|ONGC CMD Dinesh K Sarraf|
THE Centre is all set to sell its stake in ONGC by next month. The Cabinet Committee on Economic Affairs (CCEA) had approved the disinvestment in September.
This follows the massive success of the disinvestment process in SAIL earlier this month.
The Centre intends divesting 5 percent, or...over 42.77 crore shares, in ONGC.
Based on the last closing price (December 19) of Rs 349.30, the Centre can mop up about Rs 14,900 crore from the sale. Currently, it holds 68.94 per cent in ONGC.
Earlier this month, the Centre had sold five percent of its equity in Steel Authority of India Ltd (SAIL).
The offer was oversubscribed more than two times.
The SAIL offering was the first public sector share sale under Narendra Modi-led NDA government after taking charge from the UPA government in May this year.
The government aims at collecting Rs.43,425 crore through selling shares in various state-owned firms during current fiscal.
ONGC’s share sale is critical for the Centre’s fiscal health as tax collections have been tepid.
The Centre will use the offer-for-sale route through stock exchanges (known as the auction method) for the share dilution. It will set aside a higher quota for retail investors.
Although SEBI norms prescribe only a minimum 10 percent for retail investors, for ONGC the Government proposes to reserve 20 per cent for them and also give a 5 per cent price discount. This concession is to be extended for the Coal India and the NHPC divestments, too.
According to media reports efforts are being made to work out a subsidy-sharing formula.
As part of the Centre’s subsidy-sharing mechanism to compensate PSU oil marketing companies for selling domestic LPG, kerosene and, till recently, diesel below market price, ONGC bears a sizeable part of the burden. ONGC shoulders almost half of the under-recoveries of oil marketing companies, hurting its profitability.
Now, the Centre is looking at various options that could reduce the burden for ONGC.
During road shows for the ONGC disinvestment, potential investors had raised concerns about the impact of the ad hoc subsidy-sharing mechanism on the oil major’s balance sheet.
Earlier, the petroleum ministry had given its in-principle approval for five percent stake-sale in ONGC which may fetch the government about Rs. 18,000 crore to meet disinvestment target for the current fiscal.
“Ministry of Petroleum and Natural Gas has agreed in-principle to the proposal of disinvestment of 5 per cent government stake in ONGC,” Minister of State for Finance Nirmala Sitharaman said in a written reply to the Rajya Sabha.
“ONGC, while supporting disinvestment of this equity held by government of India, has suggested resolution of a few issues, including fuel subsidy mechanism and gas pricing policy, to enable better price realisation from such disinvestment,” she said.

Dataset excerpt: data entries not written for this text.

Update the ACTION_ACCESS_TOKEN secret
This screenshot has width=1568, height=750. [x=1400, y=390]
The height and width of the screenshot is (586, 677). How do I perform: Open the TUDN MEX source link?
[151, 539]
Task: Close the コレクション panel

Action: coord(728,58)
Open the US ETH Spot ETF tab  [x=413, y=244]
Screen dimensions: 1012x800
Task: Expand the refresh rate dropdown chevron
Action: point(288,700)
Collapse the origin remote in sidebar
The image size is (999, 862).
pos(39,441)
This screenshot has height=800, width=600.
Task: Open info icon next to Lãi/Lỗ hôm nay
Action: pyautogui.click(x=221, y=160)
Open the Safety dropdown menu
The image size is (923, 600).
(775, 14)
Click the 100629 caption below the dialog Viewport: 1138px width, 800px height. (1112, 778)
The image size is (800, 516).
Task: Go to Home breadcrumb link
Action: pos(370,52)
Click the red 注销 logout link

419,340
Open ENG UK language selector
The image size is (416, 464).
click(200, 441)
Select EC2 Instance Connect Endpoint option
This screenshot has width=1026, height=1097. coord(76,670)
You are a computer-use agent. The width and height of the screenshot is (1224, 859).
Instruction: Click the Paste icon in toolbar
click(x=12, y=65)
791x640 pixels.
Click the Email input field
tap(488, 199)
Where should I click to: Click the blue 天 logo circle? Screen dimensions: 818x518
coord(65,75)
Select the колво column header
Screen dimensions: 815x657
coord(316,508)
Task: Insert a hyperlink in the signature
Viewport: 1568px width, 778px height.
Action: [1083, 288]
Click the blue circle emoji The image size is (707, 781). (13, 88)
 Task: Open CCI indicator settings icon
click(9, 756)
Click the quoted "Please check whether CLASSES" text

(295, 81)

ONGC, a Maharatna PSU and India’s flagship energy major is engaged in exploration and production
of oil and gas in India and abroad.
A global player in energy, it contributes about 69 percent of India’s domestic oil and gas production. Currently, ONGC through its subsidiary ONGC Videsh Ltd., is India’s largest transnational corporate with overseas investment of over $10 billion in 16 countries.
As per the Budget 2014-15, the disinvestment target is Rs. 58,425 crore including receipts from disinvestment of government stake in the non-government companies.
The government also plans to sell five percent stake sale in ONGC, 10 percent in Coal India and 11.36 percent in NHPC.
Similarly, the department of disinvestment has already initiated the process for stake sale in MOIL Ltd. It has issued a Request for Proposal (RfP) for appointing merchant bankers and selling brokers for disinvestment of 10 percent equity in the PSU.The Centre intends disinvesting 10 percent of its 71.57 percent holding in the company.